__Work to be completed__. The entries below must be restated word for word.

(Items from a data source)
______

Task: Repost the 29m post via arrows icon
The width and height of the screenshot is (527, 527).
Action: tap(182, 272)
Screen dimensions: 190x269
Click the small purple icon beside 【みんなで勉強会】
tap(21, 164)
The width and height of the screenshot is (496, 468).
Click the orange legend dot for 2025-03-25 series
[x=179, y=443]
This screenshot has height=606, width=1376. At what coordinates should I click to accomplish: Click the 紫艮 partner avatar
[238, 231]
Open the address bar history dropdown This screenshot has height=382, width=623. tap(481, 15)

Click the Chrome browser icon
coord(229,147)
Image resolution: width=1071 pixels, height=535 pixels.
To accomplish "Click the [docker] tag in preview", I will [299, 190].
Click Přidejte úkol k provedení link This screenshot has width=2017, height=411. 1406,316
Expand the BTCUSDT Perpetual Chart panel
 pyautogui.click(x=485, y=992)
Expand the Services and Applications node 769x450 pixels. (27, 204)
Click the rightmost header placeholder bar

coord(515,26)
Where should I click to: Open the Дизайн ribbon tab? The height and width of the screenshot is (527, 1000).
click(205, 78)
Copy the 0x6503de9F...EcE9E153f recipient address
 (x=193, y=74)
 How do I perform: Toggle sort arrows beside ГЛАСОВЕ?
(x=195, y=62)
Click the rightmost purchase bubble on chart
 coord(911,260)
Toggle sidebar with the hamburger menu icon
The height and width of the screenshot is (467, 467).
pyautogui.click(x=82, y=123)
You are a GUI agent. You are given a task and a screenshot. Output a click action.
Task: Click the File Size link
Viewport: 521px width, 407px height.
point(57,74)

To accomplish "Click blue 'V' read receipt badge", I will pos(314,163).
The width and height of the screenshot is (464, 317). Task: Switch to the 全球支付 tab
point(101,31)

______

__Exercise output__.
Task: Repost the 29m post via arrows icon
The width and height of the screenshot is (527, 527).
Action: tap(182, 272)
Screen dimensions: 190x269
Click the small purple icon beside 【みんなで勉強会】
tap(21, 164)
The width and height of the screenshot is (496, 468).
Click the orange legend dot for 2025-03-25 series
[x=179, y=443]
This screenshot has height=606, width=1376. At what coordinates should I click to accomplish: Click the 紫艮 partner avatar
[238, 231]
Open the address bar history dropdown This screenshot has height=382, width=623. tap(481, 15)

Click the Chrome browser icon
coord(229,147)
Image resolution: width=1071 pixels, height=535 pixels.
To accomplish "Click the [docker] tag in preview", I will [299, 190].
Click Přidejte úkol k provedení link This screenshot has width=2017, height=411. 1406,316
Expand the BTCUSDT Perpetual Chart panel
 pyautogui.click(x=485, y=992)
Expand the Services and Applications node 769x450 pixels. (27, 204)
Click the rightmost header placeholder bar

coord(515,26)
Where should I click to: Open the Дизайн ribbon tab? The height and width of the screenshot is (527, 1000).
click(205, 78)
Copy the 0x6503de9F...EcE9E153f recipient address
 (x=193, y=74)
 How do I perform: Toggle sort arrows beside ГЛАСОВЕ?
(x=195, y=62)
Click the rightmost purchase bubble on chart
 coord(911,260)
Toggle sidebar with the hamburger menu icon
The height and width of the screenshot is (467, 467).
pyautogui.click(x=82, y=123)
You are a GUI agent. You are given a task and a screenshot. Output a click action.
Task: Click the File Size link
Viewport: 521px width, 407px height.
point(57,74)

To accomplish "Click blue 'V' read receipt badge", I will pos(314,163).
The width and height of the screenshot is (464, 317). Task: Switch to the 全球支付 tab
point(101,31)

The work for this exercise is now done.